__Supplied entries__:
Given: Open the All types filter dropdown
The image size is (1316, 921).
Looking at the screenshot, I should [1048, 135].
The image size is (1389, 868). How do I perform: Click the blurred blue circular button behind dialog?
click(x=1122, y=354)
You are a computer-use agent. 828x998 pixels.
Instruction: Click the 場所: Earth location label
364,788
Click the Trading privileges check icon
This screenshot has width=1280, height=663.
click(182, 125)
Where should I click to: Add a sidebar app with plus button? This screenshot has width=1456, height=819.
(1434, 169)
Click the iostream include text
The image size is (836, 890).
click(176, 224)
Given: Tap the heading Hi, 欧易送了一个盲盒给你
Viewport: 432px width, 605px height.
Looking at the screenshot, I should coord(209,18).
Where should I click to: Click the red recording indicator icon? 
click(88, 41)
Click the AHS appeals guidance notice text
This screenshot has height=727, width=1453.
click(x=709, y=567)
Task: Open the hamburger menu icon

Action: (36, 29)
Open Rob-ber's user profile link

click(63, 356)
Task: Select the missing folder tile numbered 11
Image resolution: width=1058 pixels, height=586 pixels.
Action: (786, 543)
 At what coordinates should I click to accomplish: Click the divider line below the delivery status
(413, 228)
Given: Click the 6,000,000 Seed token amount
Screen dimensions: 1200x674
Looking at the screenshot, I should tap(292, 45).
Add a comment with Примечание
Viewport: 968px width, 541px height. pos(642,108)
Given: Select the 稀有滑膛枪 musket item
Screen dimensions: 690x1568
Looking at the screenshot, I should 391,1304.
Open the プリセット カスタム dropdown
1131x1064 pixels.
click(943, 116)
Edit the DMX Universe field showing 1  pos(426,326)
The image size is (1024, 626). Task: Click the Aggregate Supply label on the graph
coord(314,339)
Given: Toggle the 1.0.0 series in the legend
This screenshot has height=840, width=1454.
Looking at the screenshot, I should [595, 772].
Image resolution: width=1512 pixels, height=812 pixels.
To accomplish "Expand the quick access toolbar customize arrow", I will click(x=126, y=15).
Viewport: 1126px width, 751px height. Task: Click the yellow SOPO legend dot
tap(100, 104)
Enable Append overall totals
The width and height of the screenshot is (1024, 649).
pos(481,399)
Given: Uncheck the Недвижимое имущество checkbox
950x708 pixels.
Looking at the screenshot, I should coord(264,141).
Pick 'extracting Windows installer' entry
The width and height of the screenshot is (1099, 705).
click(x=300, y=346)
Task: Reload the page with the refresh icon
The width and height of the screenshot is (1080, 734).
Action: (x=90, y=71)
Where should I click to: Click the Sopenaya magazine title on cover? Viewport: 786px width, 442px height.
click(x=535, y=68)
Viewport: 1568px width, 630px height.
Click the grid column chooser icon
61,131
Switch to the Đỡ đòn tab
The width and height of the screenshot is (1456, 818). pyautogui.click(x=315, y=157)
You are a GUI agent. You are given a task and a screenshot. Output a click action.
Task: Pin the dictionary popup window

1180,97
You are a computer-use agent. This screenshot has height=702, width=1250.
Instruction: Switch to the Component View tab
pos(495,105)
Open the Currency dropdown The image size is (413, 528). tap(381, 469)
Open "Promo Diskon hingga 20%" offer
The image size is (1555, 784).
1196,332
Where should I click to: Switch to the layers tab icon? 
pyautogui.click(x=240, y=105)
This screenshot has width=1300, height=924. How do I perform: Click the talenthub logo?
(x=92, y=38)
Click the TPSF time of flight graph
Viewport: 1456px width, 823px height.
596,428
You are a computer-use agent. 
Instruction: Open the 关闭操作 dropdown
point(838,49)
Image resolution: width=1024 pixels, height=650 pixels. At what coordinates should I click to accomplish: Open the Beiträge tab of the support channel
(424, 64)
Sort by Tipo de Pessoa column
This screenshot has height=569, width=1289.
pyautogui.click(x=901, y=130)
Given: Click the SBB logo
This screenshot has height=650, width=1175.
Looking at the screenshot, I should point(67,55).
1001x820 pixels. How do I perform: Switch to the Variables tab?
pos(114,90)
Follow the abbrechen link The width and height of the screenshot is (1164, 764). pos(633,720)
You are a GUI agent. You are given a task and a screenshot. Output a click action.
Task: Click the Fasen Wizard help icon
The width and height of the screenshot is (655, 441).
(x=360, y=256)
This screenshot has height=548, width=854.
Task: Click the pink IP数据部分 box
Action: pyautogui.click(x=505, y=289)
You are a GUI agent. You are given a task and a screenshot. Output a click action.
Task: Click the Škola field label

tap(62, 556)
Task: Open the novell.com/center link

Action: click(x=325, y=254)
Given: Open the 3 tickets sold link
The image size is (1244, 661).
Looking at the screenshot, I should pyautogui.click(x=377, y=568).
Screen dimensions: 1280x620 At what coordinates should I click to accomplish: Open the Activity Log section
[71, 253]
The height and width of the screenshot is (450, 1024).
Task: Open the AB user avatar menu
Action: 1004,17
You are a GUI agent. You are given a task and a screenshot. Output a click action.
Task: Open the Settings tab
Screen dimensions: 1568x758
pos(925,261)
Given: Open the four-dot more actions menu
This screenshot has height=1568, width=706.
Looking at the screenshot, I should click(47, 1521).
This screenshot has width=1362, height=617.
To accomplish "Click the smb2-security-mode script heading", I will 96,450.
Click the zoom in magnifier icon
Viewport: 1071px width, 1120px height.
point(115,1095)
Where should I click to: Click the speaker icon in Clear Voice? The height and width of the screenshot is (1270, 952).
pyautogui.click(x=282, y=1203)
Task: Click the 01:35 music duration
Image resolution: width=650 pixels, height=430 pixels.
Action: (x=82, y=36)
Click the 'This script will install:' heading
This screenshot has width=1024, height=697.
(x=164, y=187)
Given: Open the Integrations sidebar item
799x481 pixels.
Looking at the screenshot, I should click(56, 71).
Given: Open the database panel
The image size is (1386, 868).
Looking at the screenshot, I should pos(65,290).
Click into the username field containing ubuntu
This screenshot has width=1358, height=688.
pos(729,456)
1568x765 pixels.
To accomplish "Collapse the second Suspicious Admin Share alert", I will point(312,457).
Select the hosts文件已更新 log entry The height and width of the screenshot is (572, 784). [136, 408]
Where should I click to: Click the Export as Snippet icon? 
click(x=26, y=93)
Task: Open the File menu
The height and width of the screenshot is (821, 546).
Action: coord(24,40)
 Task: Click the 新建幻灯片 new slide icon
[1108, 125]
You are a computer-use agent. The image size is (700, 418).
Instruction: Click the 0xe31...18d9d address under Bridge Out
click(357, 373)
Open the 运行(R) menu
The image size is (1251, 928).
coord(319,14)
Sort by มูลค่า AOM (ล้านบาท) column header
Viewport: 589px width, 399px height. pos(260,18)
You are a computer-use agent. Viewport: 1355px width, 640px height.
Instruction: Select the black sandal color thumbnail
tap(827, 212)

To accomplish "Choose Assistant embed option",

__Directions for this task__: Could you recast the material as a Markdown table with the columns Row and Line, starting with the line that contains "You are a computer-use agent. The" and going through the end of the material, and leaving out blank lines?

__Output__:
| Row | Line |
|---|---|
| 1 | You are a computer-use agent. The image size is (700, 418). |
| 2 | Instruction: Click the 0xe31...18d9d address under Bridge Out |
| 3 | click(357, 373) |
| 4 | Open the 运行(R) menu |
| 5 | The image size is (1251, 928). |
| 6 | coord(319,14) |
| 7 | Sort by มูลค่า AOM (ล้านบาท) column header |
| 8 | Viewport: 589px width, 399px height. pos(260,18) |
| 9 | You are a computer-use agent. Viewport: 1355px width, 640px height. |
| 10 | Instruction: Select the black sandal color thumbnail |
| 11 | tap(827, 212) |
| 12 | To accomplish "Choose Assistant embed option", |